=== WHAT IS REQUIRED ===
Copy out the listing between the lines holding "1117x671 pixels. How" and "Action: [116, 506]", inclusive, without changing a character.

=== INPUT ROWS ===
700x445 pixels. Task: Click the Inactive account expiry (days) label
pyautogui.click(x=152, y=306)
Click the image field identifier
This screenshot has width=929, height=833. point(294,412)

==

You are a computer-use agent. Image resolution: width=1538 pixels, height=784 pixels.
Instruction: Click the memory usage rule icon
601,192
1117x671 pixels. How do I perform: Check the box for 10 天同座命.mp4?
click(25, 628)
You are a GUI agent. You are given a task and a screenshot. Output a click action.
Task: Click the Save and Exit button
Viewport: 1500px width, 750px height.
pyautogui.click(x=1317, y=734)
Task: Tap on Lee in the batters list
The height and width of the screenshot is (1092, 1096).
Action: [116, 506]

=== THE REPLY ===
1117x671 pixels. How do I perform: Check the box for 10 天同座命.mp4?
click(25, 628)
You are a GUI agent. You are given a task and a screenshot. Output a click action.
Task: Click the Save and Exit button
Viewport: 1500px width, 750px height.
pyautogui.click(x=1317, y=734)
Task: Tap on Lee in the batters list
The height and width of the screenshot is (1092, 1096).
Action: [116, 506]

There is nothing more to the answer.